▸ What to produce
Copy the entries below word for word, starting at the first line and ending at the line that contains "Action: click(21, 30)".
#### Items ####
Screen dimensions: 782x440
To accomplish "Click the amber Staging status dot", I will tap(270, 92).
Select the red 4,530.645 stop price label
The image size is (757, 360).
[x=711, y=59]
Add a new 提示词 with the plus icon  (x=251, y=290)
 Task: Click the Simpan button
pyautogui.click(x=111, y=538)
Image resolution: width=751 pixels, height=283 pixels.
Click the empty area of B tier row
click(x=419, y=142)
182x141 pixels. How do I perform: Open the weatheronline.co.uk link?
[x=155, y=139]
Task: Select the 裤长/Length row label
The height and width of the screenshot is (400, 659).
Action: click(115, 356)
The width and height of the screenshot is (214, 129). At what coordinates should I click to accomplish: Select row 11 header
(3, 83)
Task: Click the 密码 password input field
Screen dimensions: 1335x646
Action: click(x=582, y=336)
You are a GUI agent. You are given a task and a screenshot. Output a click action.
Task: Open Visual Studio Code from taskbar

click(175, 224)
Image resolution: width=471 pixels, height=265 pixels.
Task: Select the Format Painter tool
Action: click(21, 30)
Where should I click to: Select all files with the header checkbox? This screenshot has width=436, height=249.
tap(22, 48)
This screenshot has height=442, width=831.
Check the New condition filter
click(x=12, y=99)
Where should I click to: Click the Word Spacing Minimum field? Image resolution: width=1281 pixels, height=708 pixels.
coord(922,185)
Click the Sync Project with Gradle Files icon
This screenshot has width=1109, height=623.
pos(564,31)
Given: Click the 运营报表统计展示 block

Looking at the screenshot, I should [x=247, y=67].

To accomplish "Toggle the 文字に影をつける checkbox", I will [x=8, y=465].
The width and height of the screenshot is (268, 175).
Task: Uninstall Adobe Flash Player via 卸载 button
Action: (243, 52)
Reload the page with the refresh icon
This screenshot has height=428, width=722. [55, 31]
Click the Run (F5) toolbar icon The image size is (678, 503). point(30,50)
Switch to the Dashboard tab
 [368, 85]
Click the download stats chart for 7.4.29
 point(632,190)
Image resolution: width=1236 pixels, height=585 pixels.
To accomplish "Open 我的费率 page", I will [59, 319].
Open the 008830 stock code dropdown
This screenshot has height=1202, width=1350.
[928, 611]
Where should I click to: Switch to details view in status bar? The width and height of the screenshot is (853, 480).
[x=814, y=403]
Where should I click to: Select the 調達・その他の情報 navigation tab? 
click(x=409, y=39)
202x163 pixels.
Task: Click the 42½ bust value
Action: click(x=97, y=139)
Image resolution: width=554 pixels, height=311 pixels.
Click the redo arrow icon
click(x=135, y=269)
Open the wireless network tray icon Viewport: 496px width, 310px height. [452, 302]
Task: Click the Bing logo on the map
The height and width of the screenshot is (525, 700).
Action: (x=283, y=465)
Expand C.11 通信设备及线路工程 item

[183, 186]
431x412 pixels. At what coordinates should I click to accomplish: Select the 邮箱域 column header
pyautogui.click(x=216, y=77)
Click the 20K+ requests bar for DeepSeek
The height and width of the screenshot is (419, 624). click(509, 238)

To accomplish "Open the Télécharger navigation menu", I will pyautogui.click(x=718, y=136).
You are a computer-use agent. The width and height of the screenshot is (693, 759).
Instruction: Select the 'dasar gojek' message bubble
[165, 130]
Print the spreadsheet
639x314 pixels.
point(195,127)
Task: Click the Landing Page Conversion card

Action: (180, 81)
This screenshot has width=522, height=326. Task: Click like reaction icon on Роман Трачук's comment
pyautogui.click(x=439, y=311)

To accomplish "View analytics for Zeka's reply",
####
▸ Written solution
Screen dimensions: 782x440
To accomplish "Click the amber Staging status dot", I will tap(270, 92).
Select the red 4,530.645 stop price label
The image size is (757, 360).
[x=711, y=59]
Add a new 提示词 with the plus icon  (x=251, y=290)
 Task: Click the Simpan button
pyautogui.click(x=111, y=538)
Image resolution: width=751 pixels, height=283 pixels.
Click the empty area of B tier row
click(x=419, y=142)
182x141 pixels. How do I perform: Open the weatheronline.co.uk link?
[x=155, y=139]
Task: Select the 裤长/Length row label
The height and width of the screenshot is (400, 659).
Action: click(115, 356)
The width and height of the screenshot is (214, 129). At what coordinates should I click to accomplish: Select row 11 header
(3, 83)
Task: Click the 密码 password input field
Screen dimensions: 1335x646
Action: click(x=582, y=336)
You are a GUI agent. You are given a task and a screenshot. Output a click action.
Task: Open Visual Studio Code from taskbar

click(175, 224)
Image resolution: width=471 pixels, height=265 pixels.
Task: Select the Format Painter tool
Action: click(21, 30)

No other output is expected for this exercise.